> **Tâches à réaliser**:
1 > D'après la dépêche sur le Brexit, pourquoi Theresa May a-t-elle reporté le vote des députés ? Répondez en une à trois phrases.
2 > Recopiez fidèlement le passage de la dépêche sur le Brexit qui commence par « Confrontée à une » et se termine par « par le texte. ».

> **Extrait retenu**:
┏━━

(Actualisé avec réactions, détails, contexte)

par Elizabeth Piper et Kylie MacLellan

LONDRES, 10 décembre (Reuters) - Theresa May a annoncé lundi le report sine die du vote prévu mardi sur le Brexit à la Chambre des Communes le temps, a dit la Première ministre britannique, de renégocier certaines clauses du projet d'accord, un scénario que les Européens ont aussitôt rejeté.

Confrontée à une convergence des oppositions au texte entériné à Bruxelles le 25 novembre, Theresa May n'a pas eu d'autre solution que de reporter le vote des députés à une date non précisée afin de ne pas être mise en minorité.

La principale pierre d'achoppement concerne la clause de sauvegarde ("backstop") qui doit empêcher le rétablissement d'une frontière physique entre l'Irlande du Nord et la République d'Irlande, supprimée depuis les accords de paix de 1998.

Les plus farouches partisans du Brexit, comme le député conservateur Jacob Rees-Mogg, estiment que cette disposition doit tout simplement être supprimée. Selon eux, cela réglerait la plupart des problèmes posés par le texte.

Ces tenants de la ligne dure ne semblent pas prêts à se contenter d'une limitation dans le temps de la clause de sauvegarde qu'ils voient comme un assujettissement permanent du Royaume-Uni à l'Union européenne.

┗━━

> **Extrait des données**:
┏━━

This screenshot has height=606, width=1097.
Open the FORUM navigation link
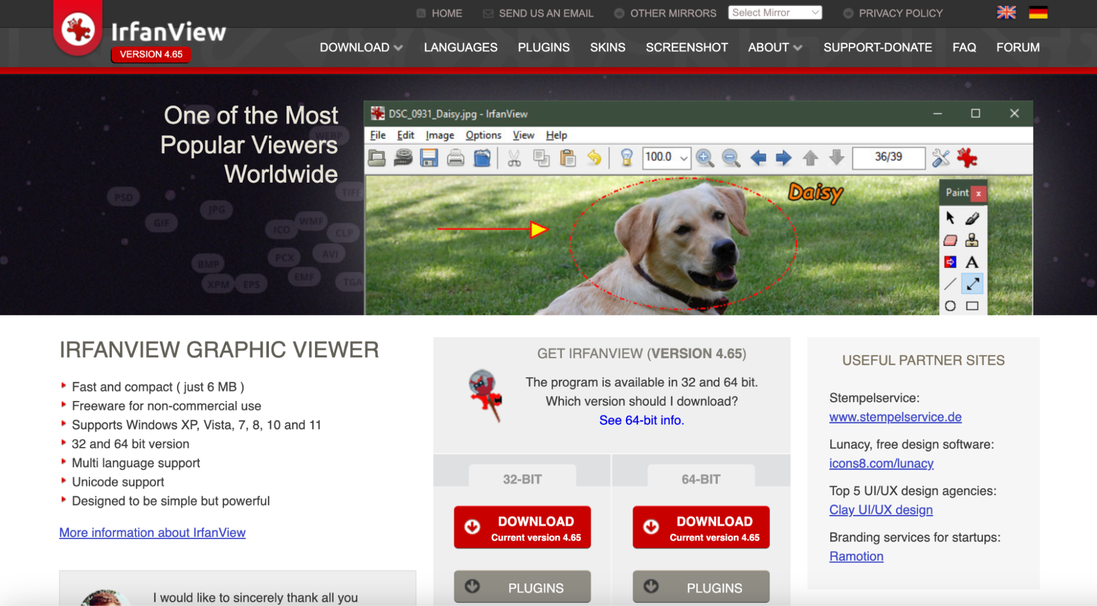1017,48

┗━━

> **Réponses aux tâches**:
1 > Selon la Première ministre, ce report doit lui laisser le temps de renégocier certaines clauses du projet d'accord. Face à une convergence des oppositions au texte entériné à Bruxelles le 25 novembre, elle n'avait pas d'autre solution que de reporter le vote afin de ne pas être mise en minorité.

2 >
Confrontée à une convergence des oppositions au texte entériné à Bruxelles le 25 novembre, Theresa May n'a pas eu d'autre solution que de reporter le vote des députés à une date non précisée afin de ne pas être mise en minorité.

La principale pierre d'achoppement concerne la clause de sauvegarde ("backstop") qui doit empêcher le rétablissement d'une frontière physique entre l'Irlande du Nord et la République d'Irlande, supprimée depuis les accords de paix de 1998.

Les plus farouches partisans du Brexit, comme le député conservateur Jacob Rees-Mogg, estiment que cette disposition doit tout simplement être supprimée. Selon eux, cela réglerait la plupart des problèmes posés par le texte.